Errores típicos del opositor

  • Confundir el plazo de 72 horas (notificación de brecha a la AEPD) con el plazo de 1 mes (respuesta a derechos del interesado). Son plazos distintos para obligaciones distintas.
  • Creer que el RGPD fija la edad de consentimiento digital en 14 años: el RGPD dice 16 años; es la LOPDGDD la que la baja a 14 en España.
  • Pensar que la historia clínica puede destruirse libremente una vez finalizada la asistencia.
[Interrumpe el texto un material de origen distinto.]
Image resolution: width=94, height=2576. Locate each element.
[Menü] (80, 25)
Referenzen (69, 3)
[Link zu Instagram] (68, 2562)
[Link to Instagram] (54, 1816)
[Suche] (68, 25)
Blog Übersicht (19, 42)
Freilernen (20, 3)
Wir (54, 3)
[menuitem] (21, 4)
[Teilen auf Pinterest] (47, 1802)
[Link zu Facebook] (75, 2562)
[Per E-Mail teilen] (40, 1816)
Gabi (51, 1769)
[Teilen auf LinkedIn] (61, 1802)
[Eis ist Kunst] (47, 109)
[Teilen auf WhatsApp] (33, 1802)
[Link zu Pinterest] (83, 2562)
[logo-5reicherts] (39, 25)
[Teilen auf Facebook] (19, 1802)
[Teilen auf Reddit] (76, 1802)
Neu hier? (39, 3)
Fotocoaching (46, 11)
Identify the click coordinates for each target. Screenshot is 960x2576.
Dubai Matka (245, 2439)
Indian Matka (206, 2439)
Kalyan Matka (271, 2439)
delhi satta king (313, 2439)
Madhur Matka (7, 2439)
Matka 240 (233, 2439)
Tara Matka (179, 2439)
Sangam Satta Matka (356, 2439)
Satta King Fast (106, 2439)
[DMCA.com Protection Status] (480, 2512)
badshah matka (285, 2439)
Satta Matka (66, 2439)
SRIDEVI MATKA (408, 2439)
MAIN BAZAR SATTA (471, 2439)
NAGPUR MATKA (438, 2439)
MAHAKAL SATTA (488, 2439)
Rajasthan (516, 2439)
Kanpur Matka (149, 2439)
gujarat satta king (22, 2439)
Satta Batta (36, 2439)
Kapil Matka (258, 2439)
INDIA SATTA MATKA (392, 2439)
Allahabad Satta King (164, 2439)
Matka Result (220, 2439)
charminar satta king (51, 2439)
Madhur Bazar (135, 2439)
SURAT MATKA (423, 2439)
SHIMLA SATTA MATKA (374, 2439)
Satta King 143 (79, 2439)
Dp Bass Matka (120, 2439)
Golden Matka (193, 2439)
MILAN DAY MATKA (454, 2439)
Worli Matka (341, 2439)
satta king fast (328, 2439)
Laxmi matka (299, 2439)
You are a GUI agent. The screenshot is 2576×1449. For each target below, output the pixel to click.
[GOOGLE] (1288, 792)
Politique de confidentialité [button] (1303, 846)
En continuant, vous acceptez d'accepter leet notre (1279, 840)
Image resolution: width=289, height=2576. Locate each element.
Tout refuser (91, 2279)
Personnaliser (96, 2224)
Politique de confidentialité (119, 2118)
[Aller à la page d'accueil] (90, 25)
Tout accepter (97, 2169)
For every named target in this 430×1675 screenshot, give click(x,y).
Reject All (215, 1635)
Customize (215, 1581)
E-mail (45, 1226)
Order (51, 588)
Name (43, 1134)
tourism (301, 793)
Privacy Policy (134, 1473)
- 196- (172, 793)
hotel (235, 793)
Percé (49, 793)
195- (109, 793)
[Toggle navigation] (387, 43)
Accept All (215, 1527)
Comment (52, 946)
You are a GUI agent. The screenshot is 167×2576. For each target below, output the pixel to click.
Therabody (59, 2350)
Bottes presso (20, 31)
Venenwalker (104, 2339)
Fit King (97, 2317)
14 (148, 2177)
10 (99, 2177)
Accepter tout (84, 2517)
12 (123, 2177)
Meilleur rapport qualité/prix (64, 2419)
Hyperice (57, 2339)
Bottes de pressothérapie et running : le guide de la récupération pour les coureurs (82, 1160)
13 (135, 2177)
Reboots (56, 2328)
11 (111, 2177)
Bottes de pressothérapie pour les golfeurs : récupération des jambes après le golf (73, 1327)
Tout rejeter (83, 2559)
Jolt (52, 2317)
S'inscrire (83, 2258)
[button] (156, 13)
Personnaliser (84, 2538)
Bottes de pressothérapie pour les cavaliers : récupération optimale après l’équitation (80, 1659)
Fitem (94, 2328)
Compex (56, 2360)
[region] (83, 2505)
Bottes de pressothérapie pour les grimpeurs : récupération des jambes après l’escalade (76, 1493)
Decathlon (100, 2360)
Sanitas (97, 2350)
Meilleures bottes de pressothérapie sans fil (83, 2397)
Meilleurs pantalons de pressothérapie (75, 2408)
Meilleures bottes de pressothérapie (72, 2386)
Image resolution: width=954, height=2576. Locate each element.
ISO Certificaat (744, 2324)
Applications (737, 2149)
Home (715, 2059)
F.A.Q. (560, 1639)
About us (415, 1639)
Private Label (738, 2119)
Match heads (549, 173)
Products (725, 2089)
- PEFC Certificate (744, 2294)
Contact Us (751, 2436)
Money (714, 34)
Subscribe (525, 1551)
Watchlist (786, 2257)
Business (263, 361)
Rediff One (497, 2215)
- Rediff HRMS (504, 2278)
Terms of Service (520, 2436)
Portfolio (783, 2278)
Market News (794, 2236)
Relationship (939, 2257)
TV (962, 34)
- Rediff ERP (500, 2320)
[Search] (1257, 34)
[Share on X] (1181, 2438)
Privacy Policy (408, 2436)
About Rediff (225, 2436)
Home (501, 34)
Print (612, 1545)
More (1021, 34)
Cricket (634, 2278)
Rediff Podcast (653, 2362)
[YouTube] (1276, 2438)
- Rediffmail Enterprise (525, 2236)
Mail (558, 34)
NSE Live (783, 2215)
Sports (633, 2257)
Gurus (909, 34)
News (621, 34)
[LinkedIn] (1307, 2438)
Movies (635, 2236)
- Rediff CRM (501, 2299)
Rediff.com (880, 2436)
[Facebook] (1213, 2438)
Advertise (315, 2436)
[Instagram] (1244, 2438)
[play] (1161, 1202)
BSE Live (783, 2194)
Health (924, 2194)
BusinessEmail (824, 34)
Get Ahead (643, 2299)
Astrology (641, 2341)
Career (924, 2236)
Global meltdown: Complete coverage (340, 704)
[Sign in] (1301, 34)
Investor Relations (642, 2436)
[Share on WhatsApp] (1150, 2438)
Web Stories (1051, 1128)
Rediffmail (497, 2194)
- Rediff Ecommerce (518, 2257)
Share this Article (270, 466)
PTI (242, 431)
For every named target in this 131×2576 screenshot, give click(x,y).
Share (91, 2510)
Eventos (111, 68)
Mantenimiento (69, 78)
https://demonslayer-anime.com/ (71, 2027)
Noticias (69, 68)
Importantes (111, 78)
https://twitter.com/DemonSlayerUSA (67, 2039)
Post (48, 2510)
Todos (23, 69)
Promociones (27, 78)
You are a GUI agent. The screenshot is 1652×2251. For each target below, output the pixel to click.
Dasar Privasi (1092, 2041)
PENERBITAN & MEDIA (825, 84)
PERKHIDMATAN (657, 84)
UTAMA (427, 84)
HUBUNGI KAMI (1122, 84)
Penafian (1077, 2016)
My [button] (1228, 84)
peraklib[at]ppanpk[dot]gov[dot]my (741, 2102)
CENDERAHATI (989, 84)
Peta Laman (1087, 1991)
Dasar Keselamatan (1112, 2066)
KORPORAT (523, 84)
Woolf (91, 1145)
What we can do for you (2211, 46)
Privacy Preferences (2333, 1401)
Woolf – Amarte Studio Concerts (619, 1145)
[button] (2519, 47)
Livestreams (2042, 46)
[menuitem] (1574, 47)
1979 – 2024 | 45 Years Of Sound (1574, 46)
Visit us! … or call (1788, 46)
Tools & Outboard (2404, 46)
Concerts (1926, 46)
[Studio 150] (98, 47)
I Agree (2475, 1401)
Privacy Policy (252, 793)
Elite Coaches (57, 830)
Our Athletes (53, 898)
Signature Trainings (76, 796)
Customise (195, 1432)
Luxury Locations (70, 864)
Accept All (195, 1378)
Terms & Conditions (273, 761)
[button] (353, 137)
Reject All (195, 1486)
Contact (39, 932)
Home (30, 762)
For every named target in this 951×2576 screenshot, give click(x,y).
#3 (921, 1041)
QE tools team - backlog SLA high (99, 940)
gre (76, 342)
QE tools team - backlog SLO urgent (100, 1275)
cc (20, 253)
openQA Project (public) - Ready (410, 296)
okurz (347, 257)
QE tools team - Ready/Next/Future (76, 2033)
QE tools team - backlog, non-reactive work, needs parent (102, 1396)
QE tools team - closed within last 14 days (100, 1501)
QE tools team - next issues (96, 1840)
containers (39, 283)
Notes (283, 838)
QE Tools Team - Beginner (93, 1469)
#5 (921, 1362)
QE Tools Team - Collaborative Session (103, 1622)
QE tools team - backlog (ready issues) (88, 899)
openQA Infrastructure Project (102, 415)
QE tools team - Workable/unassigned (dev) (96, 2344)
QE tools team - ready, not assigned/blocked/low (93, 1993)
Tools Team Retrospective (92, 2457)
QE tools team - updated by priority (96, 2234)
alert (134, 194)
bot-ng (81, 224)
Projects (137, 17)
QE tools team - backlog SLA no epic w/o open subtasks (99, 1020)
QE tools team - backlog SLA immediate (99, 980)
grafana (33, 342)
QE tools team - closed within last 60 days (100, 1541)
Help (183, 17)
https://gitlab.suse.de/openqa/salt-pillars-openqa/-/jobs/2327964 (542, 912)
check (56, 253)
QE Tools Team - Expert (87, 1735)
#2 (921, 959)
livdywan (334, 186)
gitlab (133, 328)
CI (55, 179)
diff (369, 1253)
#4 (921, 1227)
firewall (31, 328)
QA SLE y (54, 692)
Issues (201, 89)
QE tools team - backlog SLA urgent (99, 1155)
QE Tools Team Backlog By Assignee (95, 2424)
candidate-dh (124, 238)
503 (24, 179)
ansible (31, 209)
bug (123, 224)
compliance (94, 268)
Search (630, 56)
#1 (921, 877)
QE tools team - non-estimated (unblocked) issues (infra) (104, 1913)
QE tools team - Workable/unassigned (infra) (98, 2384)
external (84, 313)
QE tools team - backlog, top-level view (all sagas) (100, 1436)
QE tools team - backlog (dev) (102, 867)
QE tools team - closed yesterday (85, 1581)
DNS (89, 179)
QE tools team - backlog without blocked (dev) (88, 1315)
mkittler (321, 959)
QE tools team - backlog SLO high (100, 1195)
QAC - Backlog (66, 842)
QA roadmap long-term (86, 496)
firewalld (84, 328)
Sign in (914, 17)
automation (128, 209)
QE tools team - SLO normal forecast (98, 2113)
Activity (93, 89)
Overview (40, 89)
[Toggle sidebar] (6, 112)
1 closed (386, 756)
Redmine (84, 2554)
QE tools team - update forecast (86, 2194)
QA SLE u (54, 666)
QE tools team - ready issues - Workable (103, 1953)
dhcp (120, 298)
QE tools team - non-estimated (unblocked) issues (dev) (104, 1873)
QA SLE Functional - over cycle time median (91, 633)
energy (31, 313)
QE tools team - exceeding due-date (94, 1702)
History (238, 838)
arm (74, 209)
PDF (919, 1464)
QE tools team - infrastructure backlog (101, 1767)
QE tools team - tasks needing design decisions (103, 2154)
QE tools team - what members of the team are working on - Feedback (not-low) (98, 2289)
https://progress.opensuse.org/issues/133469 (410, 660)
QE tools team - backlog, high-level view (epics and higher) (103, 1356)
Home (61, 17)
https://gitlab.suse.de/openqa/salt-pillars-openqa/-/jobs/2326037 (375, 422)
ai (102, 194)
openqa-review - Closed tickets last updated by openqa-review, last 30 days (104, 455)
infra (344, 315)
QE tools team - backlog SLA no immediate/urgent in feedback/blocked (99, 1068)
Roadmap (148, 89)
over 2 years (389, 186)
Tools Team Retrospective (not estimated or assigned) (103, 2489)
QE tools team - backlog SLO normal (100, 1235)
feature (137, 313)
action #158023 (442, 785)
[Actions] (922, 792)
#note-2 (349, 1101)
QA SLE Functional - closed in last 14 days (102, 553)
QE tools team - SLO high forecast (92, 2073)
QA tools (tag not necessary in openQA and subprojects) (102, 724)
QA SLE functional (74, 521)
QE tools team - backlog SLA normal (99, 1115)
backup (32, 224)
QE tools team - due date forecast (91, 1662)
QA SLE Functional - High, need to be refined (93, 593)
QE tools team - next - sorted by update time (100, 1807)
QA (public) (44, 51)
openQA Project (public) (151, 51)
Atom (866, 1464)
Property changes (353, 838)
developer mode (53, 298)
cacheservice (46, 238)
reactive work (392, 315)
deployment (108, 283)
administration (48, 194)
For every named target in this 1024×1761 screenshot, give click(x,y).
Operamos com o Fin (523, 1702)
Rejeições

La normativa sanitaria impone plazos mínimos de conservación que prevalecen sobre el derecho de supresión.
  • Identificar al médico o enfermero como “responsable del tratamiento”: el responsable es la institución (hospital, centro de salud), no el profesional individual.
  • Olvidar que el consentimiento para datos de salud debe ser explícito, no genérico ni implícito.

Trucos mnemotécnicos

  • “72 horas para la AEPD, 1 mes para el paciente”: brecha → autoridad de control en 72 h; derechos del interesado → respuesta en 1 mes.
  • RGPD = 16 años / LOPDGDD = 14 años: “España rebaja dos años el umbral”.
  • Los 6 principios del art. 5 RGPD con la sigla LMLEII: Licitud, Minimización, Limitación de finalidad, Exactitud, Integridad/confidencialidad, Intervalo de conservación limitado.
  • “El responsable decide, el encargado ejecuta”: frase para no confundir roles.
  • Para recordar que los datos de salud son categoría especial: “todo lo íntimo es especial” — salud, genética, biometría, religión, sexo, raza, sindicato, política.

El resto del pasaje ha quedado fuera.